Scientific classification
- Kingdom: Animalia
- Phylum: Chordata
- Class: Aves
- Order: Musophagiformes
- Family: Musophagidae
- Genus: Corythaeola Heine, 1860
- Species: C. cristata
- Binomial name: Corythaeola cristata (Vieillot, 1816)

= Great blue turaco =

- Genus: Corythaeola
- Species: cristata
- Authority: (Vieillot, 1816)
- Conservation status: LC
- Parent authority: Heine, 1860

Species of bird

The great blue turaco (Corythaeola cristata) is a bird species of the family Musophagidae. At 70–76 cm in length, it is the largest species of turaco. It has predominantly grey-blue plumage with an upright blue-black crest around 10 cm high. The male and female have similar plumage.
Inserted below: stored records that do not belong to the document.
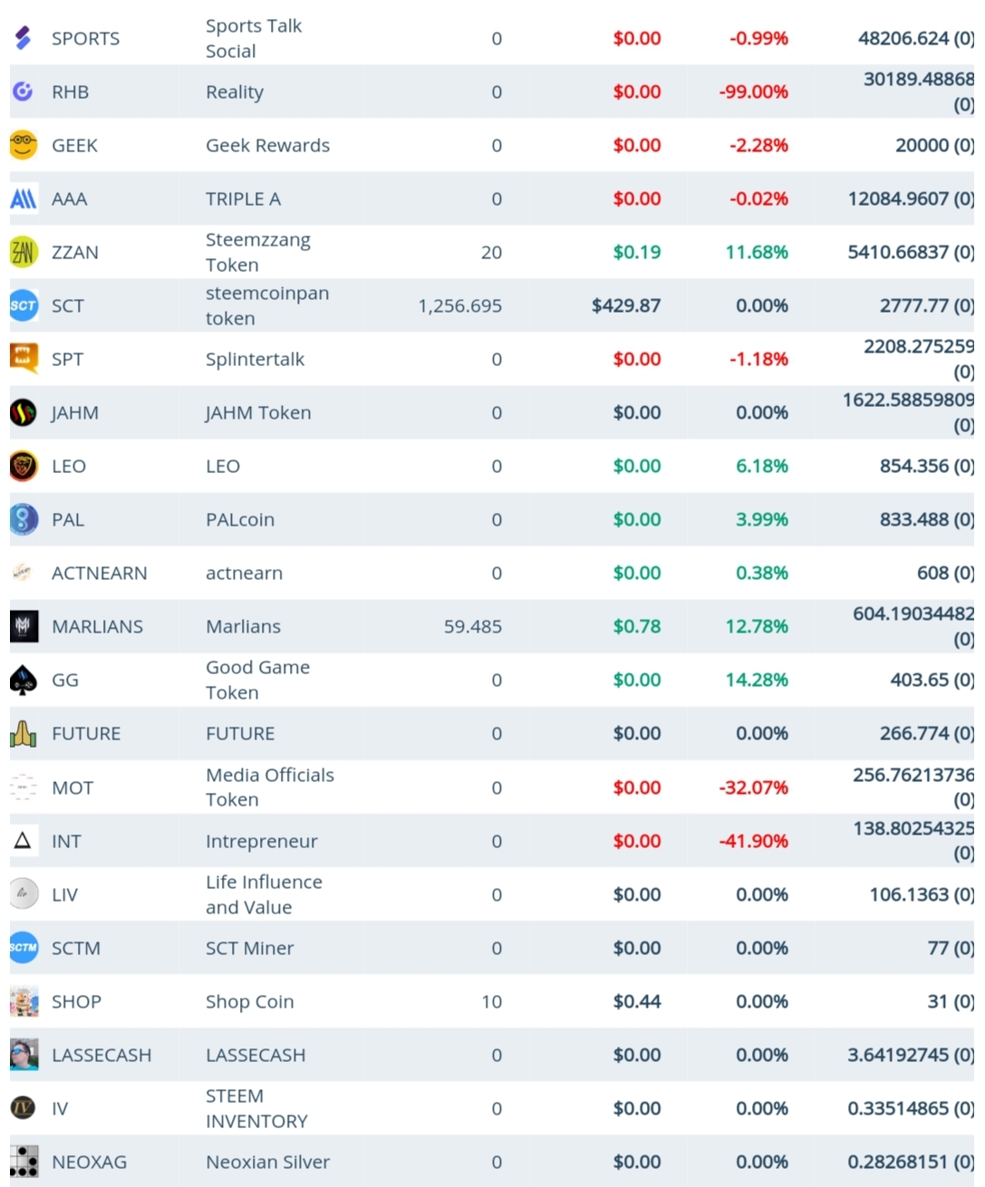
Task: Select the GEEK glasses-face icon
Action: (24, 145)
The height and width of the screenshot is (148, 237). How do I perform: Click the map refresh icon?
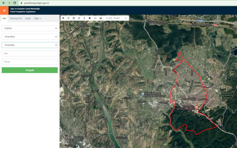(74, 18)
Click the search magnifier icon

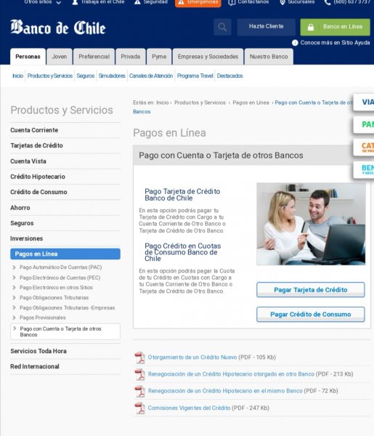222,27
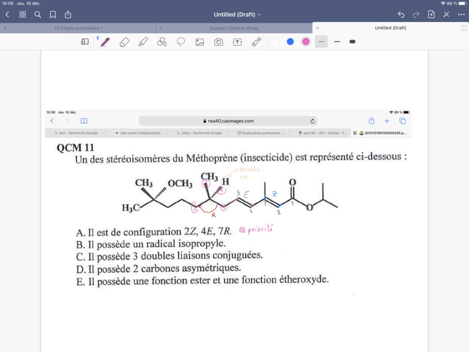Open the share and export menu

(x=68, y=15)
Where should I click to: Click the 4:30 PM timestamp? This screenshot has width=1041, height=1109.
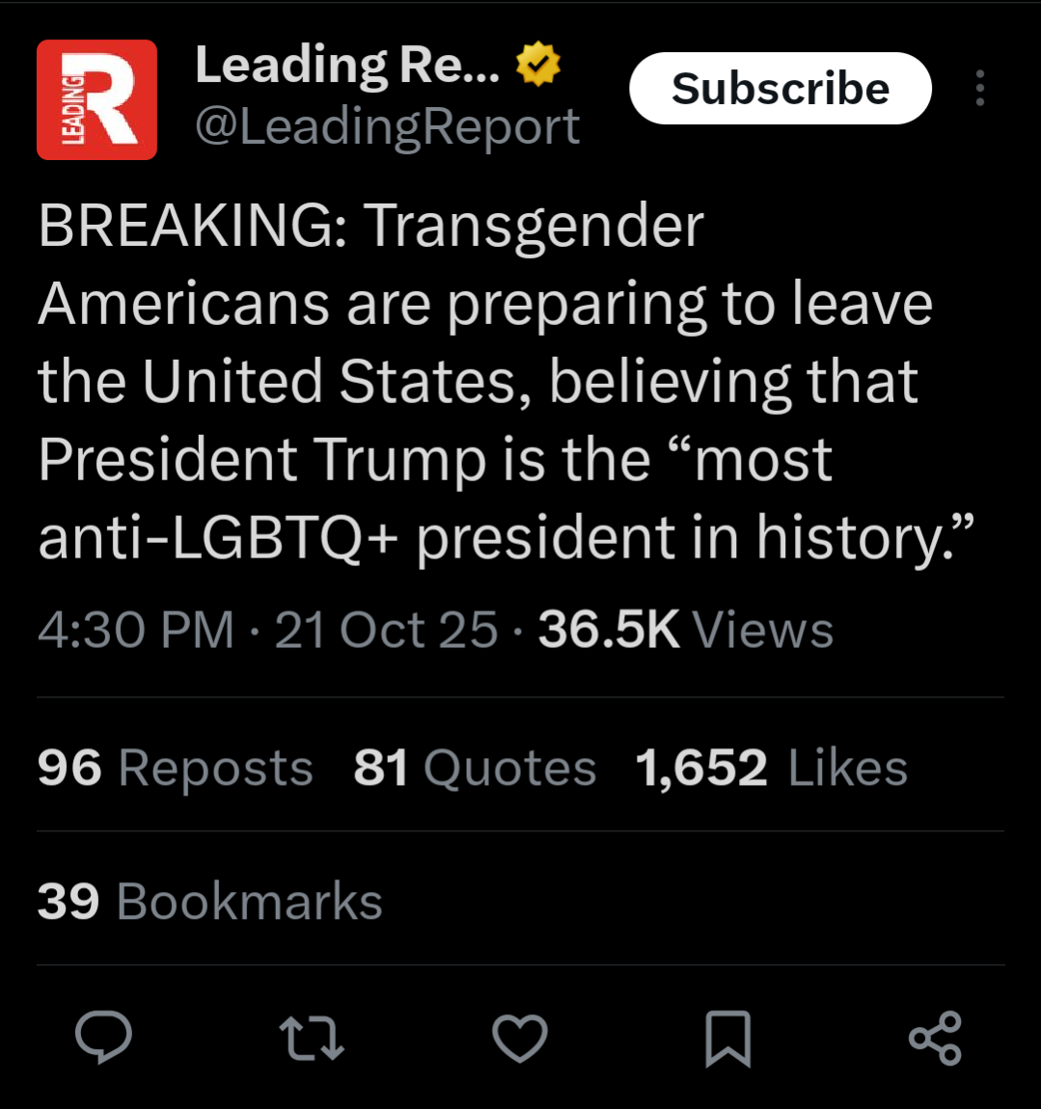click(x=136, y=629)
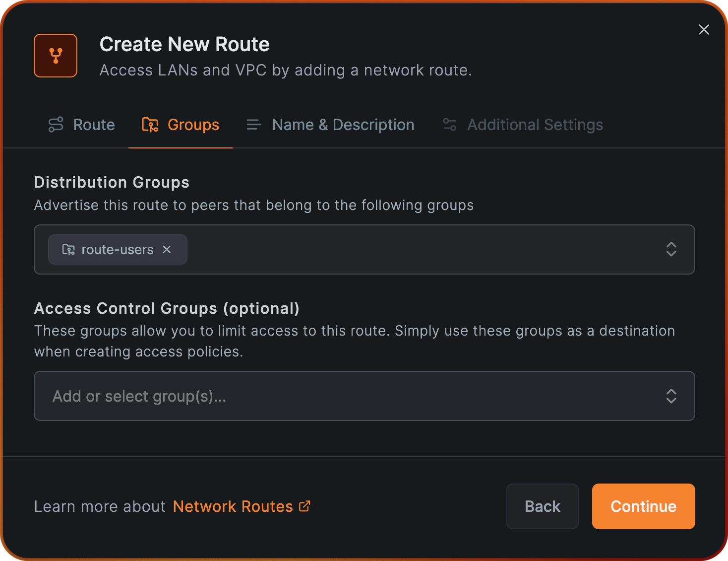Select the Groups tab label
This screenshot has height=561, width=728.
click(193, 125)
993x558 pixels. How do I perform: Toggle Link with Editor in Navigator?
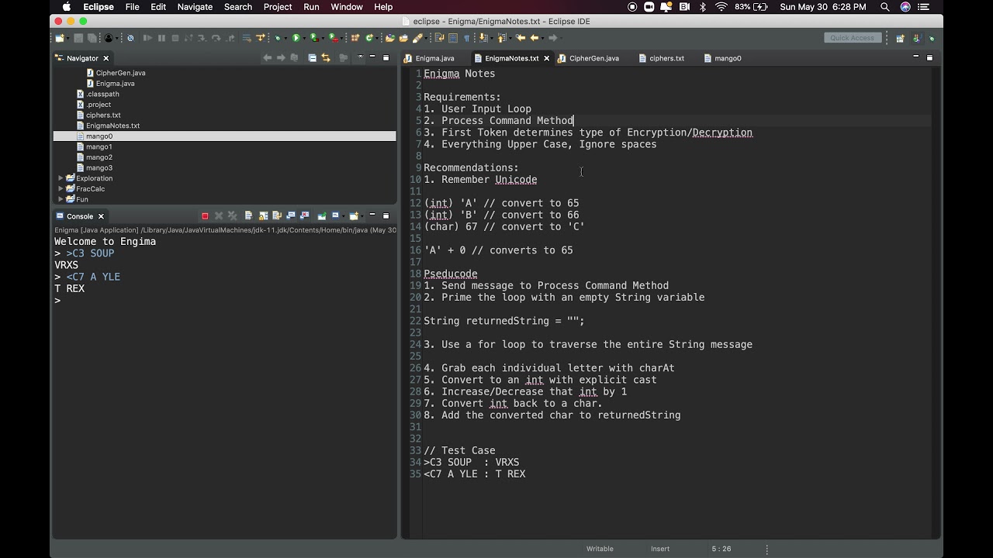point(326,58)
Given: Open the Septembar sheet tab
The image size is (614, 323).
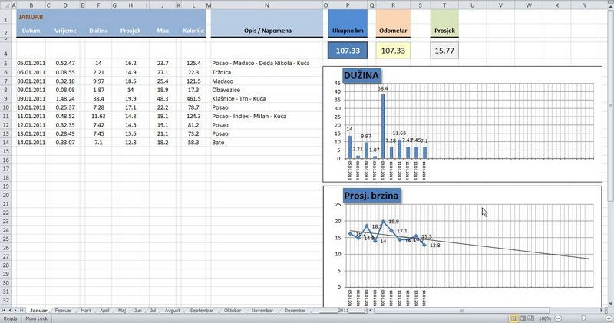Looking at the screenshot, I should click(201, 311).
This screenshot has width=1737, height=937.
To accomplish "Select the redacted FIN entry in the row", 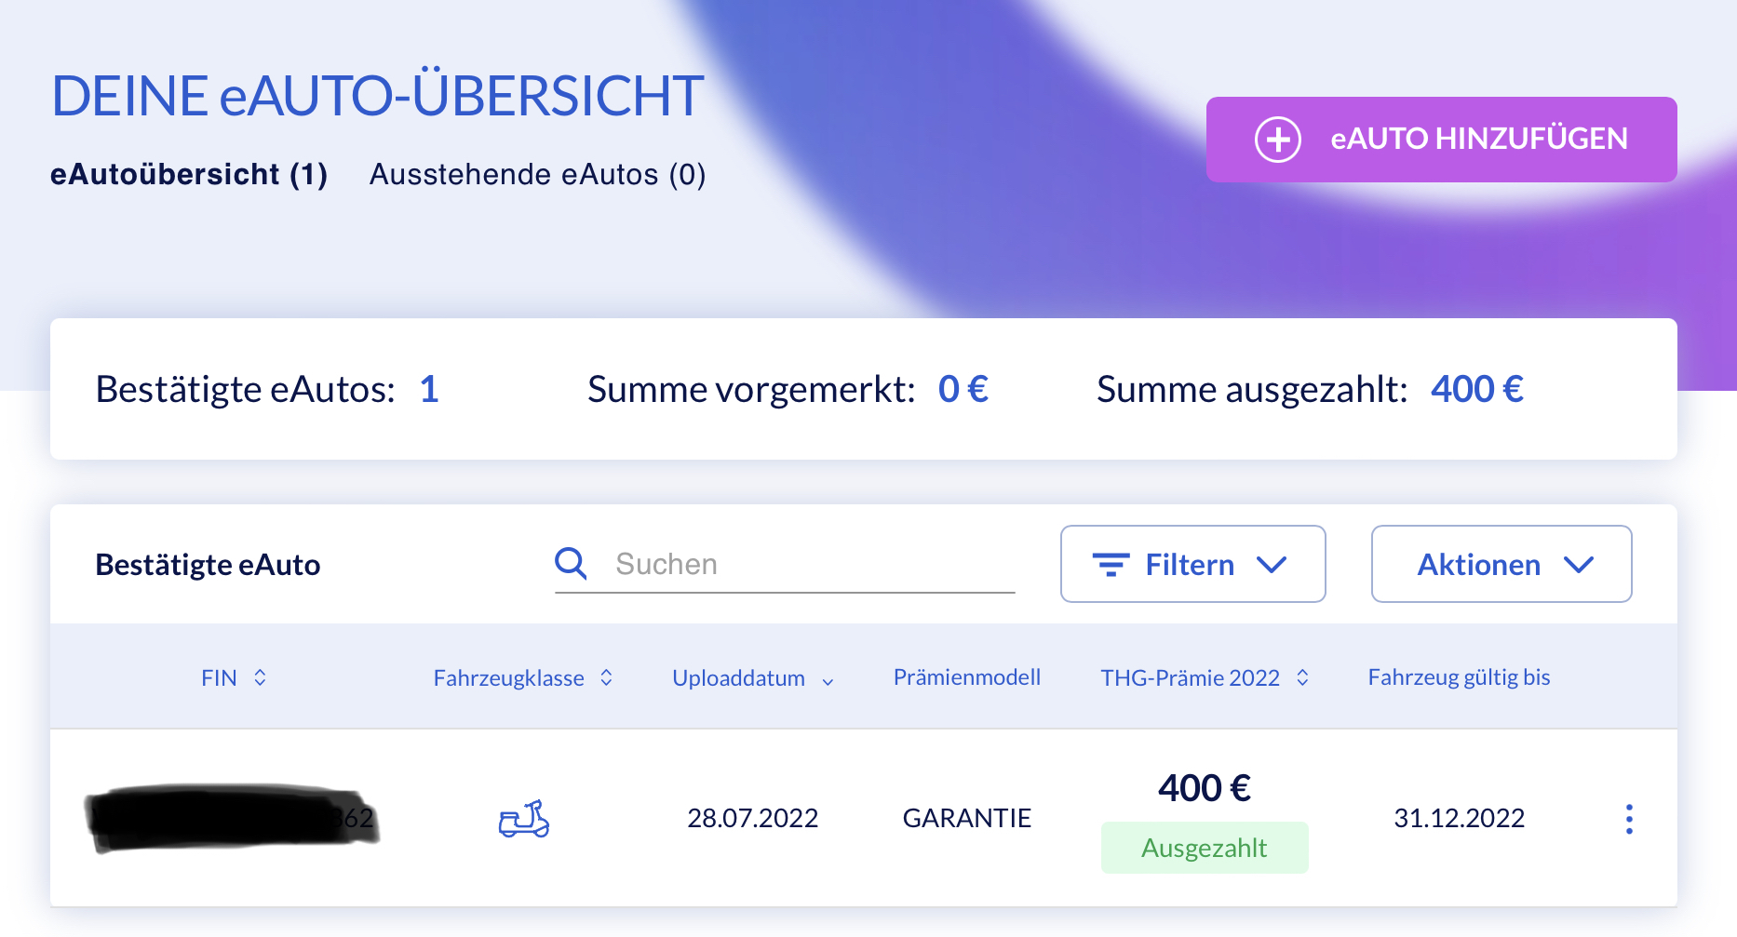I will (x=233, y=818).
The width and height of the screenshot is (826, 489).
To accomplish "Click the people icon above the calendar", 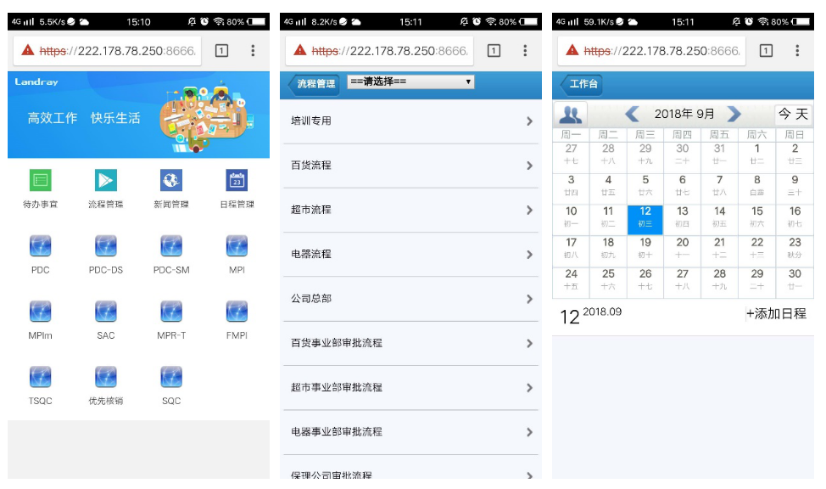I will click(x=571, y=114).
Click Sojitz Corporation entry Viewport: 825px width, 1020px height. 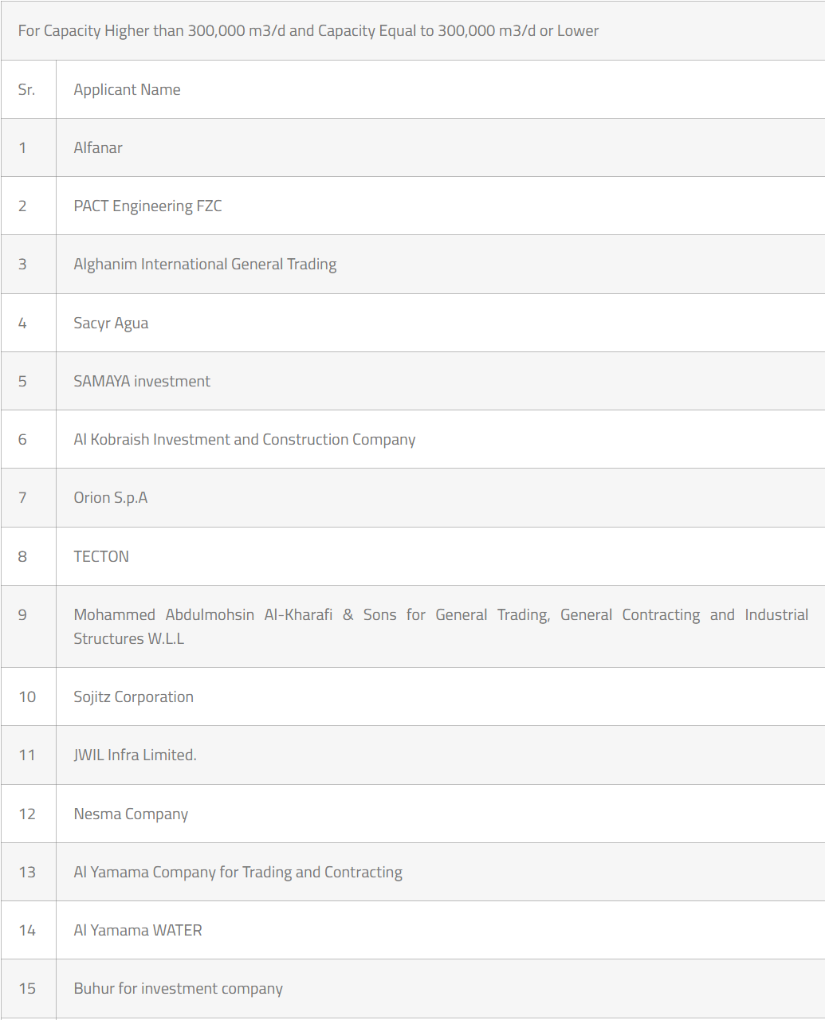[134, 697]
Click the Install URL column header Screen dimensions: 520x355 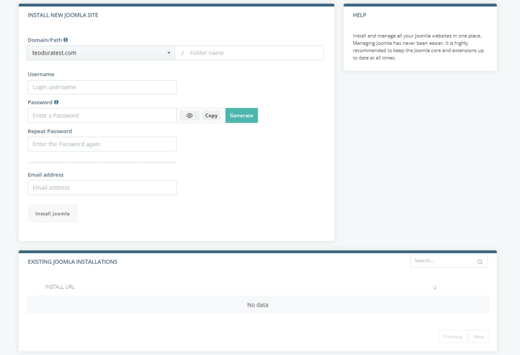tap(59, 287)
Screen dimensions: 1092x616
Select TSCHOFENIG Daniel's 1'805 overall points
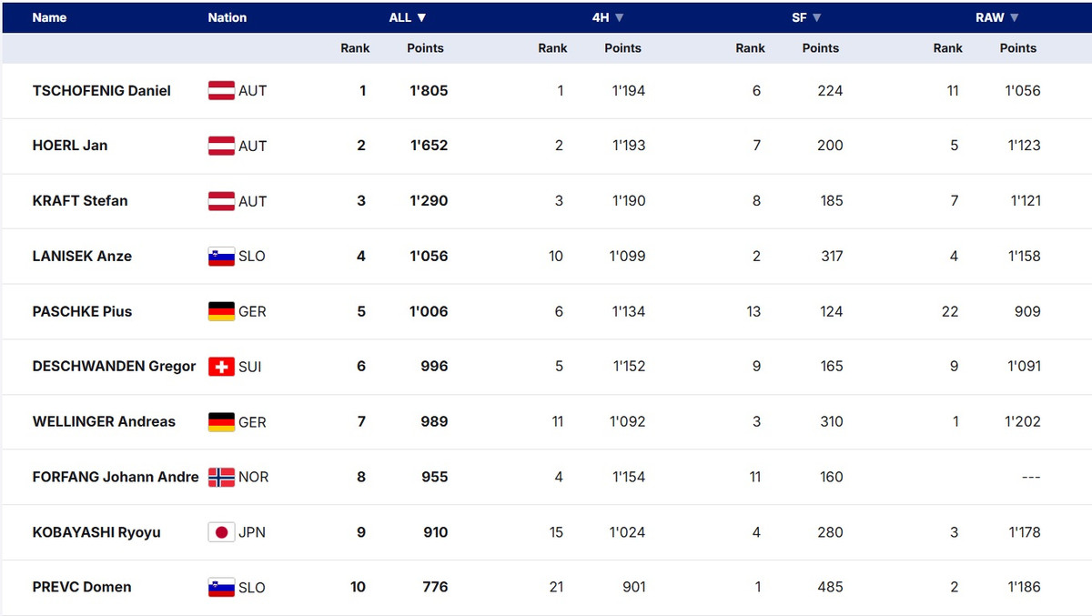(x=429, y=90)

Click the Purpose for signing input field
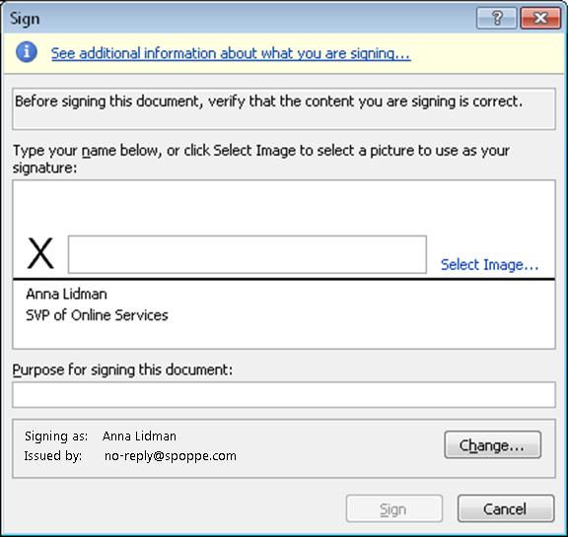(284, 394)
It is widespread throughout the African tropical rainforest.

== Taxonomy ==
French ornithologist Louis Pierre Vieillot described the great blue turaco as Musophaga cristata in 1816, before German ornithologist Ferdinand Heine placed it in its own genus in 1860.

The great blue turaco is the sole member of the subfamily Corythaeolinae within the turaco family. Its closest relatives are the go-away birds and plantain eaters of the genus Crinifer. The common ancestor of both diverged from the ancestor of all other turaco species.

"Great blue turaco" has been designated the official common name by the International Ornithologists' Union (IOC). It is also called the blue plantain eater.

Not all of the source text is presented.